• _Work instructions_:
Answer these questions from the Bosch jigsaw thread:
(a) How much did Woodworkingkid pay for the Bosch JS260?
(b) Which Bosch model does cabinetman still use?
(c) Which other brands did recordscabinets burn through?

• _Given passage_:
┌──
# bosch jig saw



## Woodworkingkid (Jan 8, 2011)

So a couple of days ago I got a great lowes coupon and have been wanting a better jig saw for about a year because when I first started I got a 20$ bleak and darker jig saw which I have never been happy with lots of side to side movement of the blade and it is so tough to be able to follow a line so I got a bosch js260 6 amp ig saw for 80. What a difference I have done a lot of test cuts and up until now I never knew how good jig saws could be. I did around 20 cuts with it and would highly recommend it.it can do tight curves with ease and is easy to follow the line with this saw.the tooles blade change works great and you don't have to touch the hot blade when you take it out. The six amp motor provides plenty of power. The variable speed selector on the trigger is great and I have no complaints at all about this saw.


----------



## H. A. S. (Sep 23, 2010)

Agreed, Bosch is one great saw.


----------



## Kenbo (Sep 16, 2008)

I've heard nothing but good things about this saw. Glad to hear that you finally have one that you are happy with. Congrats on the purchase man.


----------



## troyd1976 (Jul 26, 2011)

How'd ya get the great cupon? is it better than the 10% movers one?


----------



## cabinetman (Jul 5, 2007)

Bosch makes one of the best jig saws IMO. I still use the first 1587 I bought when they first came out.












 







.


----------



## mdntrdr (Dec 22, 2009)

Can't comment on, new Bosch.

Older Bosch, is the monster, replace the brushes, and they keep on kikin! :smile:


----------



## recordscabinets (Sep 27, 2011)

Hands down, the Bosch is the best. I've burned through several others including Dewalt, Porter Cable and Skil...nothing holds up like the Bosch.


----------



## Pirate (Jul 23, 2009)
└──
• _Available data_:
┌──
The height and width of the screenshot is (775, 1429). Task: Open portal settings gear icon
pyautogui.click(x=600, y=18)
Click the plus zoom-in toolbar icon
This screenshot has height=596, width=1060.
└──
• _Response to this exercise_:
(a) $80
(b) The 1587
(c) Dewalt, Porter Cable and Skil